The hunter must be patient and vigilant in readiness to pounce within the relatively tight window of opportunity. Having spotted the head of a big-headed mole rat, the Ethiopian wolf will approach in short sharp bursts, utilising its sinewy strong legs to stay low to the ground.

Intermittently pausing and freezing to ensure it isn’t detected on its deadly approach, it will lie prone within touching distance for as long as is deemed necessary. Then, it makes a final darting dash to engulf its unsuspecting quarry and squeeze the life out of this podgy prey with its razor sharp fangs.

Why is the Ethiopian Wolf So Endangered?

Pack of Ethiopian wolves in the Bale Mountains

The causes of the Ethiopian Wolf’s current state of emergency are greatly diverse and varied.
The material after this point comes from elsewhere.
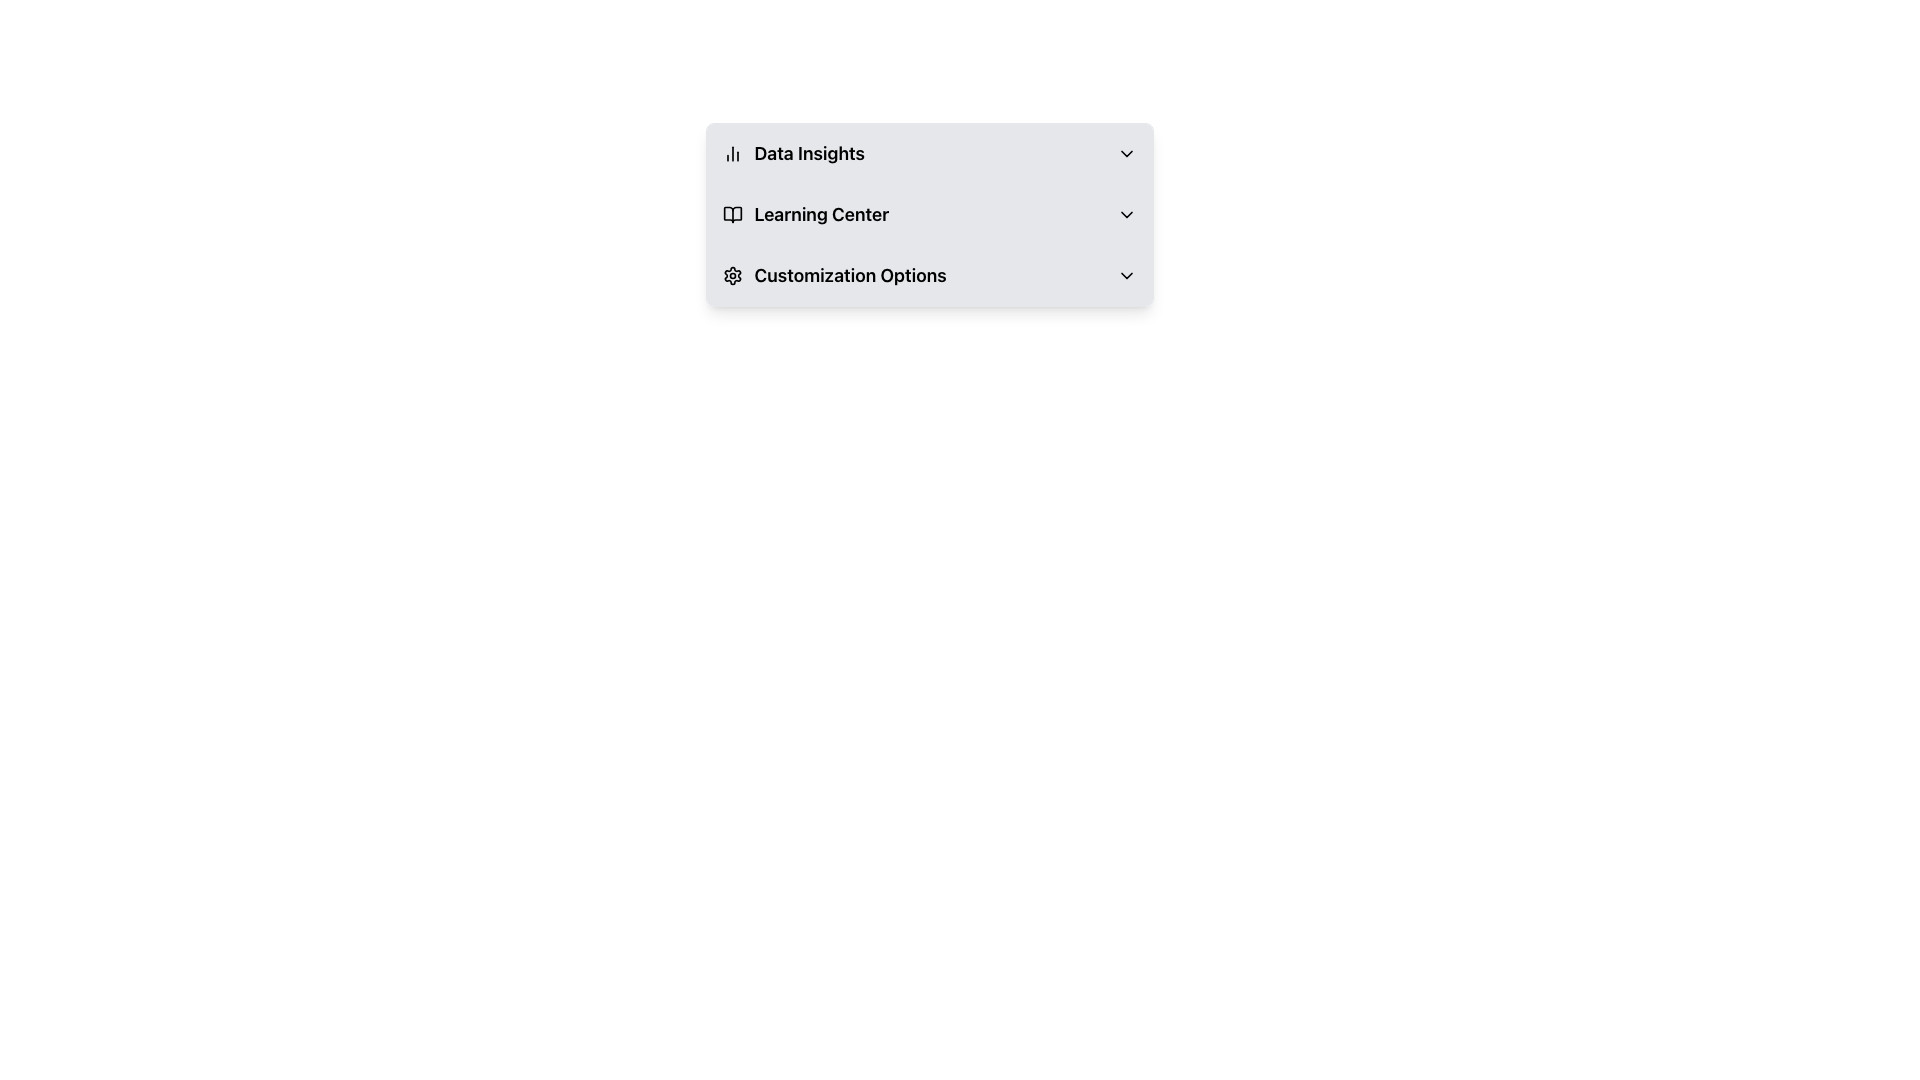 The image size is (1920, 1080). I want to click on the settings icon located at the far left of the third item in the list, preceding the text 'Customization Options', so click(731, 276).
Threats to its overall survival are less predictable than you might think.

Human encroachment and habitat loss

In a country that boasts the world’s fastest growing population of humans – Ethiopia – this animal is cited on the IUCN red list of endangered species as a direct result of human encroachment.

In the past, the high altitude natural habitat of the Ethiopian wolf ensured that it was protected from human invasion. However, unprecedented rises in the national population have forced some communities to push the boundaries of agricultural capability.
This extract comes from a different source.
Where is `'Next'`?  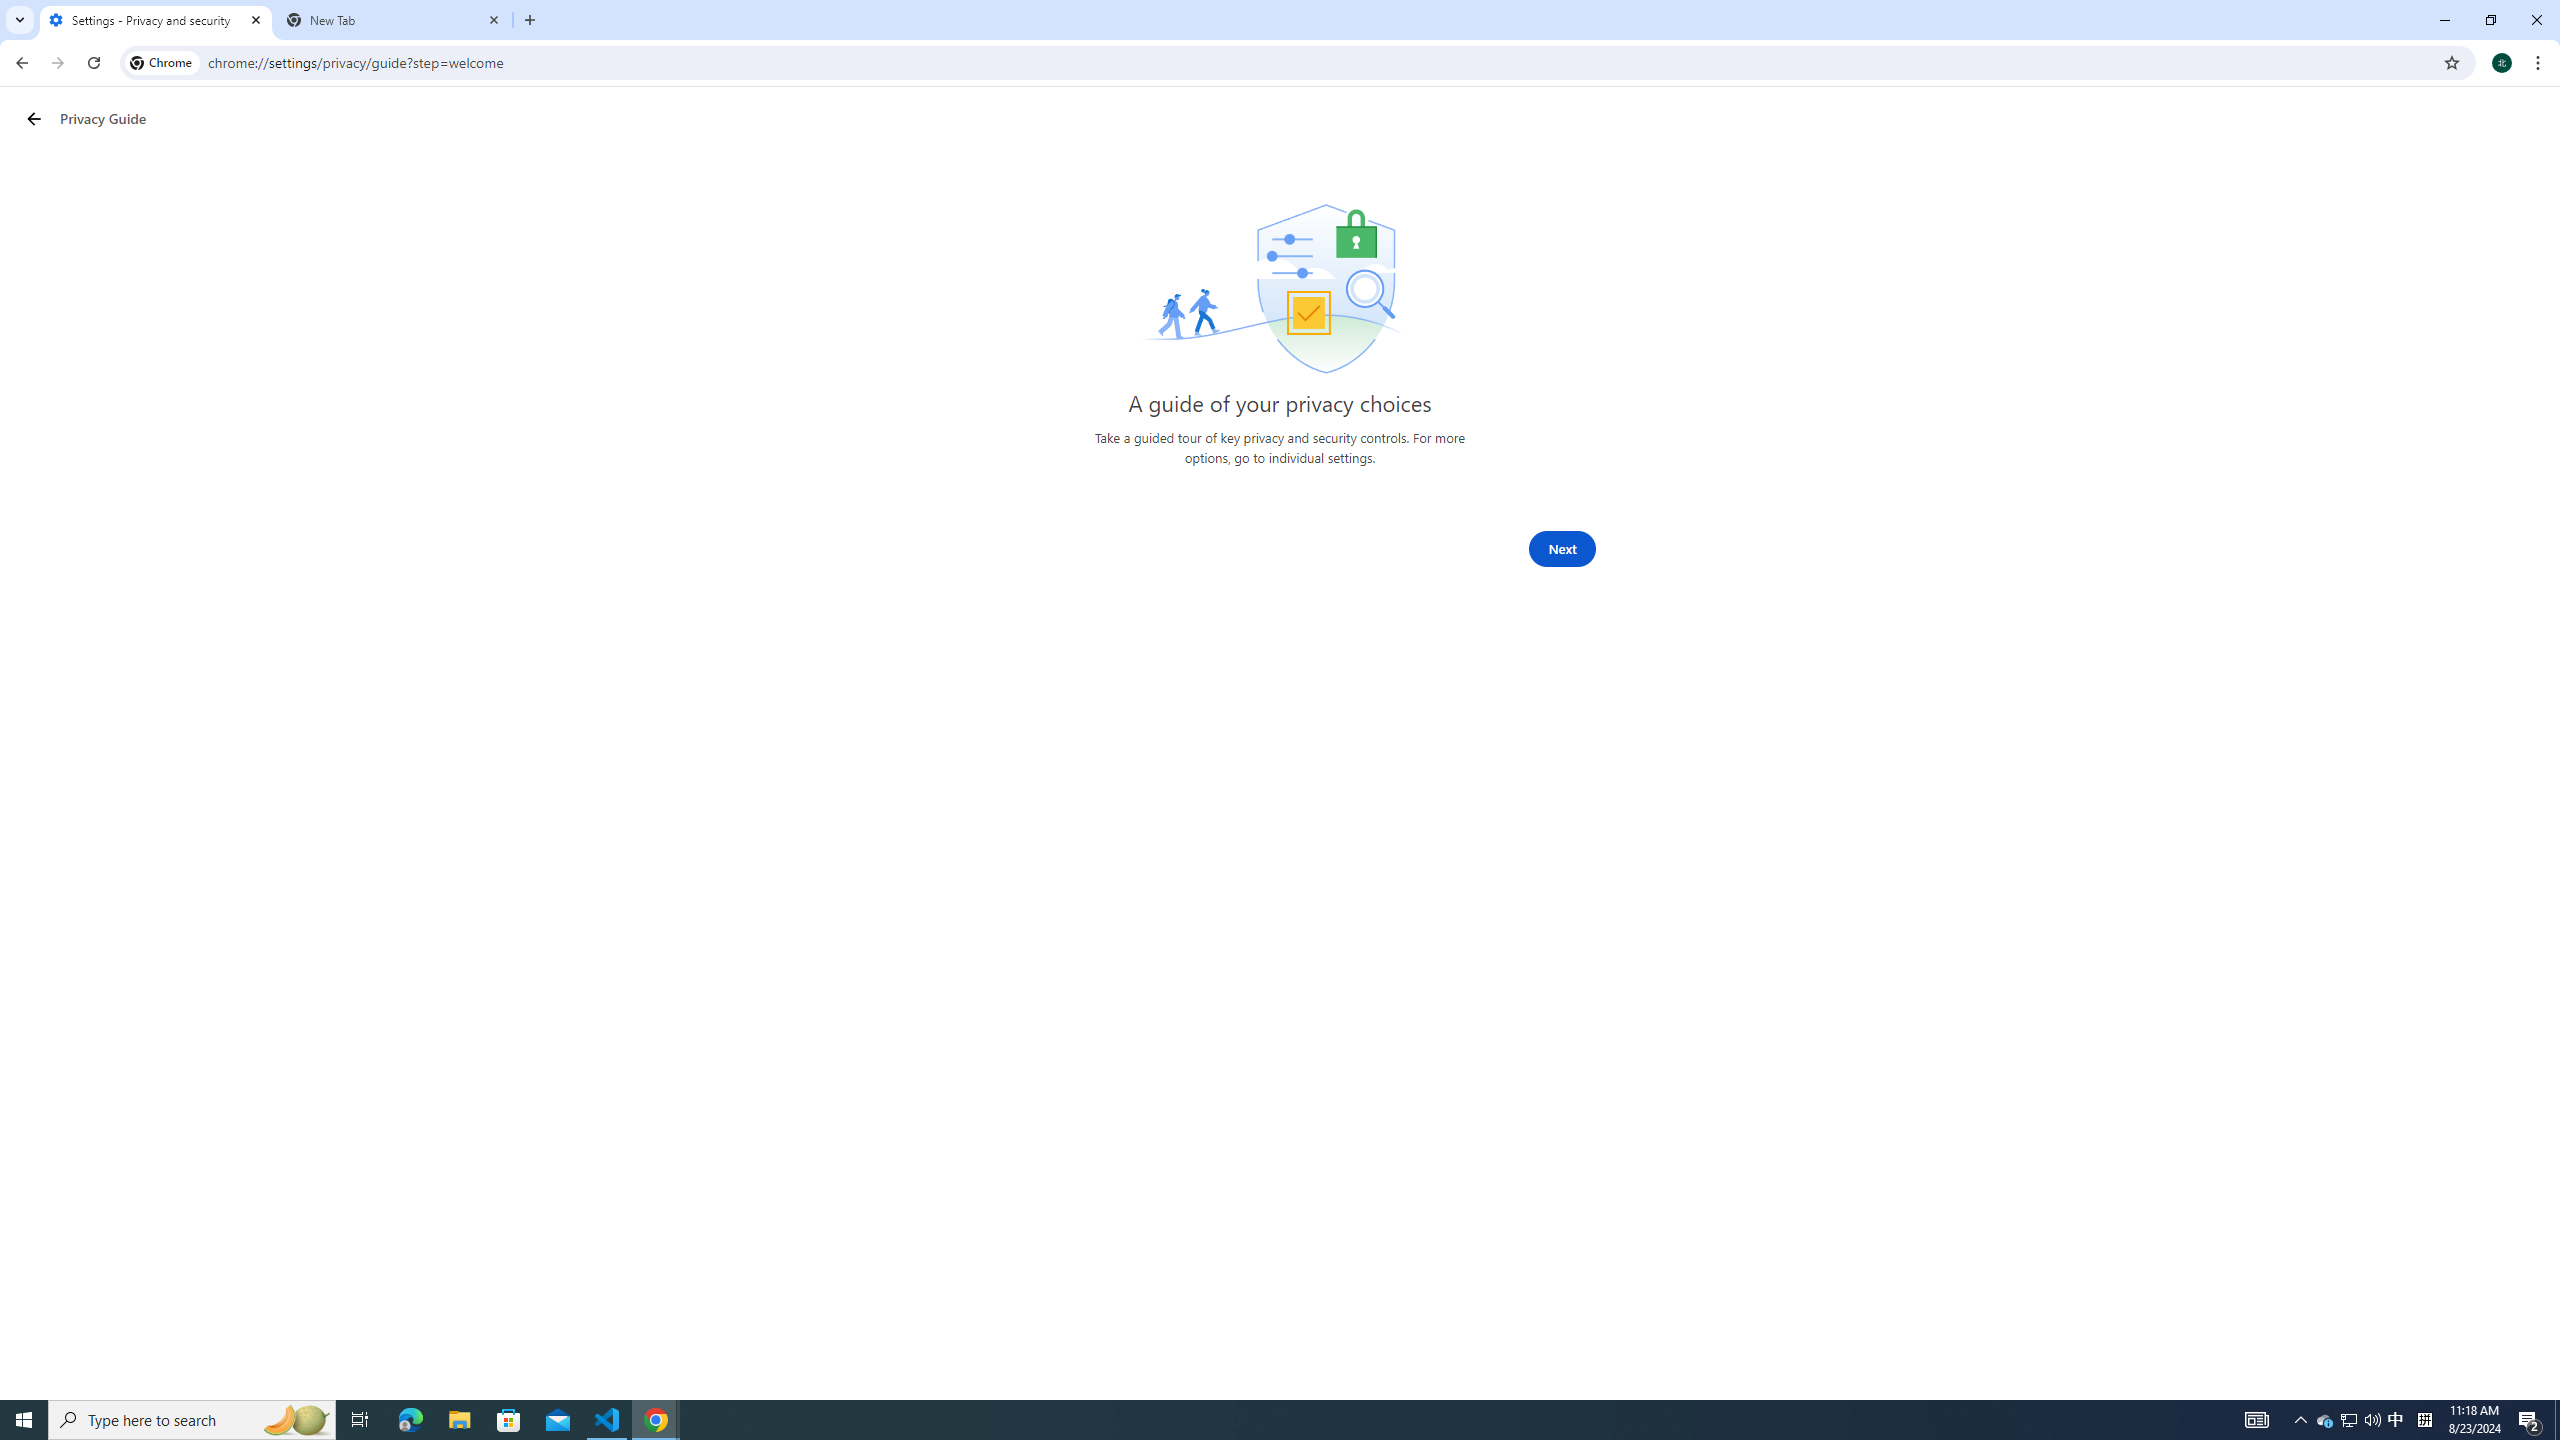 'Next' is located at coordinates (1561, 548).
Farms growing crops such as potatoes have been installed and run as high as 4000 m above sea level, proving that agriculture can flourish and thrive in areas previously considered to be non-conducive.

With the added benefits of clean air and regular rainfall, these mountainside locales are becoming more and more accessible and sought after.

This has pinned back the land mass available to the Ethiopian wolf. An environment that was once exclusively enjoyed by the animal kingdom, free from human influence or control, is being turned to farmland.

Diseases spread by domestic dogs

The Ethiopian wolf is a canid native to the Ethiopian Highlands

Being highly susceptible to a whole host of pathogens transmitted from their cousins – the domestic dogs – a significant number of Ethiopian wolves contract diseases such as rabies. In such cases, fatalities are almost always the unavoidable result.

Inevitably for the few remaining Ethiopian wolves, a closer proximity to human settlers will lead to more possible points of contact with the dogs that follow in tow.

Sooner or later, this trend of the dogs existing side by side with the wolves could lead to a more prevalent spread of the ailments and infections that they are carrying.

Climate change

As the climate of the planet continues to change, Ethiopia is in no way immune to its effects.

The cold alpine tundra on which the Ethiopian wolf has depended for its very survival is gradually but noticeably vanishing. Rising temperatures throughout the African continent are having detrimental effects on the environment. In turn, the Ethiopian Highlands are being relentlessly worn away.

Saving the Ethiopian Wolf

The estimated population of Ethiopian wolves is down to less than five hundred individuals

Research over the last 30 years has shown that this isn’t the first time that the Ethiopian wolf has flirted with extinction. Its total number is very sensitive to upturns and downturns. Nevertheless, it’s clear that the time for talking is nearing an end and drastic preventive action is needed if the seemingly inevitable is to be avoided.

There’s no obvious alternative habitat that could replenish and sustain this species of Ethiopian wolf, which hovers so close to absolute oblivion.

The Ethiopian wolf is precariously positioned and very close to extinction.

But don’t despair. There are genuine efforts underway on behalf of local organizations and conservation groups.

So hopefully this magnificent predator will survive and not fade into mountain-dwelling memory.